How to group appropriately

Hello, I have a set of bams, beds and readnum.txt files that I need to group by the sample and then process. Initially I start with this:

SAMTOOLS_MERGE.out.bam.mix(CREATEREADNUM.out.readnum).mix(CLIPPER.out.bed).view()
[[id:test1_signal, sample:test1, type:signal, single_end:false], test1_signal.bam]
[[id:test1_signal, sample:test1, type:signal, single_end:false], test1_signal.readnum.txt]
[[id:test2_signal, sample:test2, type:signal, single_end:false], test2_signal.bam]
[[id:test1_background, sample:test1, type:background, single_end:false], test1_background.readnum.txt]
...etc
[[id:test1_signal, sample:test1, type:signal, single_end:false], test1_signal.clip.peakClusters.bed]
..etc

Now I would like to group them by sample so that the next process acts on pairs of type:signal and type:background of the same sample.
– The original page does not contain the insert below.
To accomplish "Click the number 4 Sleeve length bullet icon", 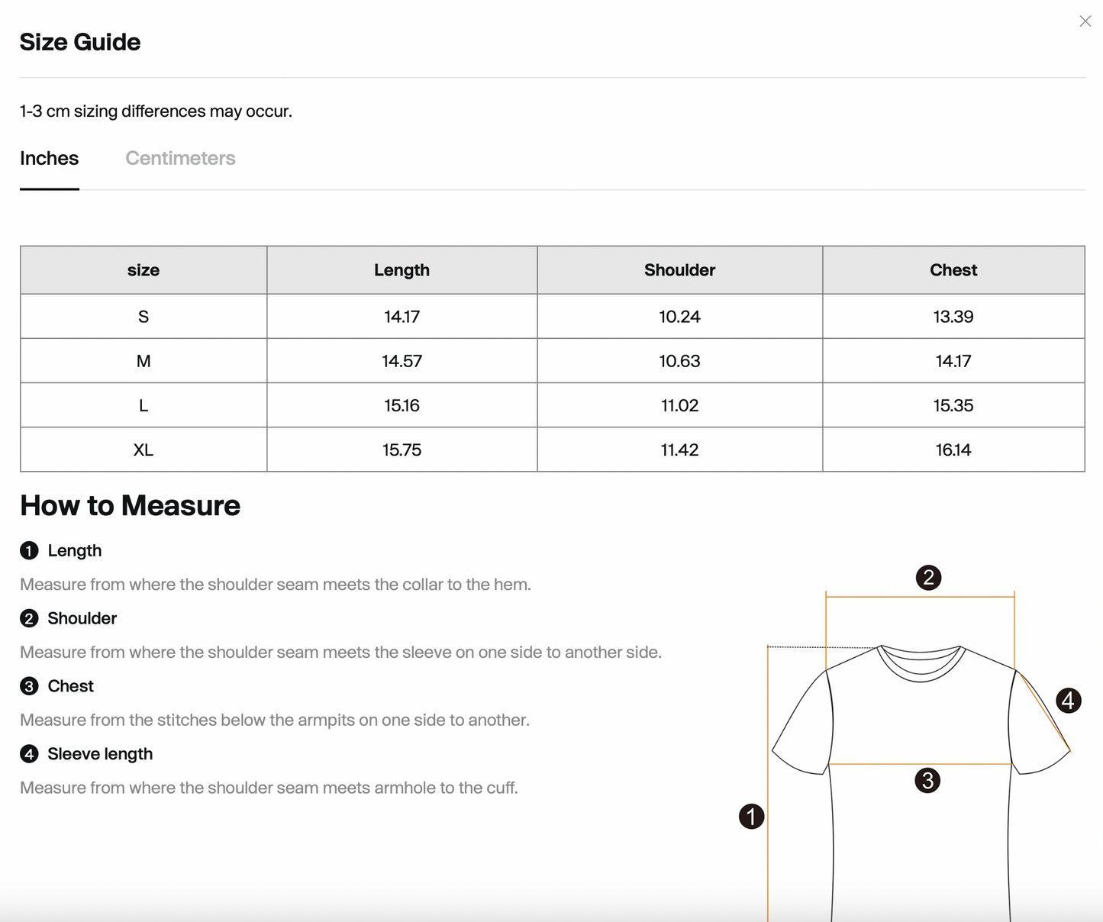I will pos(29,754).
I do this like so (I know this is not the nicest code so suggestions appreciated), which seem to do things correctly:


   SAMTOOLS_MERGE.out.bam.mix(CREATEREADNUM.out.readnum).mix(CLIPPER.out.bed)
   .groupTuple(by: [0])
    .map {
      meta,result ->
      [meta, meta.sample, result[0], result[1], result[2] ]}
    .groupTuple(by: [1])
    .map {
     result ->      [[id:result[0].sample[0],single_end:result[0].single_end[0]],result[2],result[3],result[4]]}
    .set { ch_bamreadbed }
    ch_bamreadbed.view()

which gives me

[[id:test2, single_end:false], [test2_signal.bam, test2_background.bam], [test2_signal.clip.peakClusters.bed, test2_background.readnum.txt], [test2_signal.readnum.txt, test2_background.clip.peakClusters.bed]]
[[id:test1, single_end:false], [test1_background.bam, test1_signal.bam], [test1_background.readnum.txt, test1_signal.readnum.txt], [test1_background.clip.peakClusters.bed, test1_signal.clip.peakClusters.bed]]
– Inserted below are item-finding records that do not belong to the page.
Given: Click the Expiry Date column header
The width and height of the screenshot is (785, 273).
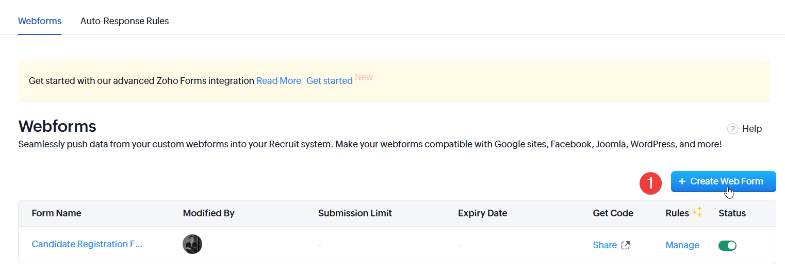Looking at the screenshot, I should click(x=482, y=213).

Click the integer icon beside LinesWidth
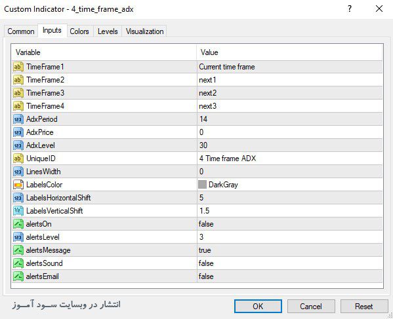click(18, 172)
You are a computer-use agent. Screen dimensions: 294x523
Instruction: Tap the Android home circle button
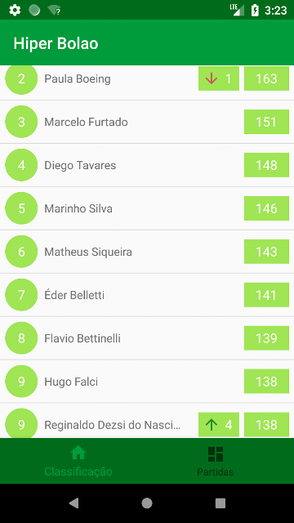(x=147, y=503)
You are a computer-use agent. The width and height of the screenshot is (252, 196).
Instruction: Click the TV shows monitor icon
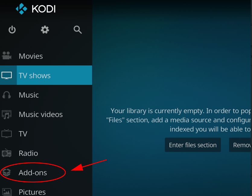point(7,75)
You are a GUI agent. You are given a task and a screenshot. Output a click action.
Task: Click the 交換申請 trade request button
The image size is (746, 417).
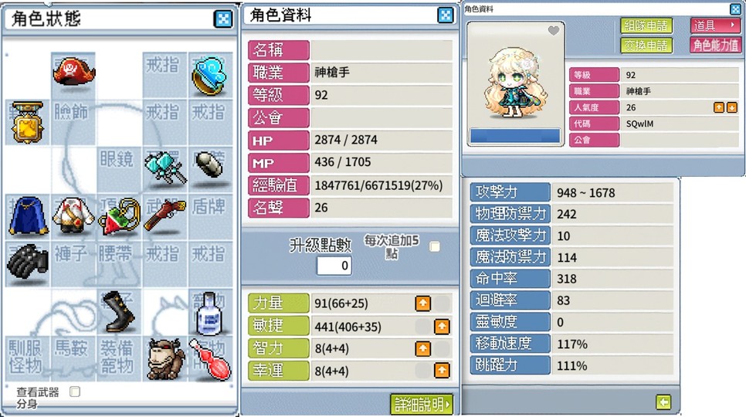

But yet when I put it through a process:

process OVERLAP_PEAKS {

publishDir "${params.outdir}/overlapPeaks", mode: 'copy'
container  'brianyee/eclip:0.7.0_perl'

input:
tuple val(meta), tuple(bam), tuple(readnum), tuple(bed)

output:
tuple val(meta), path("*.bed"), emit: bed

script:
def prefix = task.ext.prefix ?: "${meta.id}"
"""
overlap_peakfi_with_bam_PE.pl \
  ${bam[0]} ${bam[1]} ${bed[0]} ${bed[1]} ${readnum[0]} ${readnum[1]} ${prefix}.normed.bed
"""

}

I get an error:

OVERLAP_PEAKS(ch_bamreadbed)
ERROR ~ No such variable: bam

What am I missing?

Hey @ramirobarrantes.

tuple is an input type that consists of other input types. Currently, that’s your input block:

input:
tuple val(meta), tuple(bam), tuple(readnum), tuple(bed)

It should be instead:

input:
tuple val(meta), path(bam), path(readnum), path(bed)

Tuple is never applied directly to a channel in the input block :wink: